Member of the Illinois House of Representatives
- In office 1947–1951

Personal details
- Born: James Winfield Karber July 8, 1914 Elizabethtown, Illinois, U.S.
- Died: September 2, 1976 (aged 62) Evansville, Indiana, U.S.
- Party: Democratic
- Occupation: Politician, lawyer, businessman

= James Karber =

American lawyer, businessman, and politician

James Winfield Karber (July 8, 1914 - September 2, 1976) was an American lawyer, businessman, and politician.

Karber was born in Elizabethtown, Illinois. He went to the Ridgway Community High School in Ridgway, Illinois. Karber received his bachelor's and law degrees from University of Illinois. He was admitted to the Illinois bar in 1936. Karber also served as an ordained Baptist minister. He served as state's attorney for Gallatin County, Illinois and was involved with the Democratic Party. Karber was involve with the Gallatin County Bank in Ridgway, Illinois, and the oil industry. He was a farmer. Karber served in the Illinois House of Representatives from 1947 to 1951. From 1961 to 1969, Karber served on the Illinois Commerce Commission and served as chair of the commission. Karber died at Welborn Baptist Hospital in Evansville, Indiana after suffering a heart attack at his home in Ridgway, Illinois.

··········

*Exercise*. Return the passage of the James Karber biography from "Member of the" to "Evansville, Indiana, U.S.", copied word for word.

··········

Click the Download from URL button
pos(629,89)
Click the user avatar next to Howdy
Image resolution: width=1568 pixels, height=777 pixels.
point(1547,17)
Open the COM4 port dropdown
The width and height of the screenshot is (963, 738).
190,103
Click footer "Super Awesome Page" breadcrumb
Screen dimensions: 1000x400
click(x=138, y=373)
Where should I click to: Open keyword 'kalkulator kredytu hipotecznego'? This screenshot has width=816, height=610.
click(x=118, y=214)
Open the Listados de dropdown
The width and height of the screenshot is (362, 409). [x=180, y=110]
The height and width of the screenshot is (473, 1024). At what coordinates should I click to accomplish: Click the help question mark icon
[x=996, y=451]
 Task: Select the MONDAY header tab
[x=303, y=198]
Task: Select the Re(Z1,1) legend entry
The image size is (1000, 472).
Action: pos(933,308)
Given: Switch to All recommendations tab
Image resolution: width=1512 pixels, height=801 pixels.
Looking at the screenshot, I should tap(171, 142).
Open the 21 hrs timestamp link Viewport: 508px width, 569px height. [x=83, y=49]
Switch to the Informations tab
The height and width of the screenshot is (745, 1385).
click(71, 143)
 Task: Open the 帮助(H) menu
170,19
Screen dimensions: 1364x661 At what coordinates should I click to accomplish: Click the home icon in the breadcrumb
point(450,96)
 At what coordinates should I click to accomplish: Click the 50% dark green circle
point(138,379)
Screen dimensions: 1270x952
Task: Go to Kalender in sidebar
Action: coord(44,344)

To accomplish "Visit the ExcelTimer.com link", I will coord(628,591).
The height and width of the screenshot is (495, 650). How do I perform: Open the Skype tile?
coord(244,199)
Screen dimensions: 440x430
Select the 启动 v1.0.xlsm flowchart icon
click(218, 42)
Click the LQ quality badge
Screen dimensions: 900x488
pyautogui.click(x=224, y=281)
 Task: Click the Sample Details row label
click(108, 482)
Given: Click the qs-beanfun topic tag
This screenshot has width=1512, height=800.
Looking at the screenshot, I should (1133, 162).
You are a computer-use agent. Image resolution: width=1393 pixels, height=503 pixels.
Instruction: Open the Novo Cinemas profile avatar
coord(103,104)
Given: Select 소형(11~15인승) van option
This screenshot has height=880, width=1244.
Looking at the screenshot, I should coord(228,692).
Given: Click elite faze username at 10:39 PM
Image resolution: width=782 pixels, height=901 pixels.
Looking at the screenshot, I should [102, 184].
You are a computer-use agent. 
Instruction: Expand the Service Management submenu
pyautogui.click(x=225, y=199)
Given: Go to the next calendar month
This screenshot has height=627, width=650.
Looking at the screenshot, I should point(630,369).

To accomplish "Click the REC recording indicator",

··········

*Response below*.
Member of the Illinois House of Representatives
- In office 1947–1951

Personal details
- Born: James Winfield Karber July 8, 1914 Elizabethtown, Illinois, U.S.
- Died: September 2, 1976 (aged 62) Evansville, Indiana, U.S.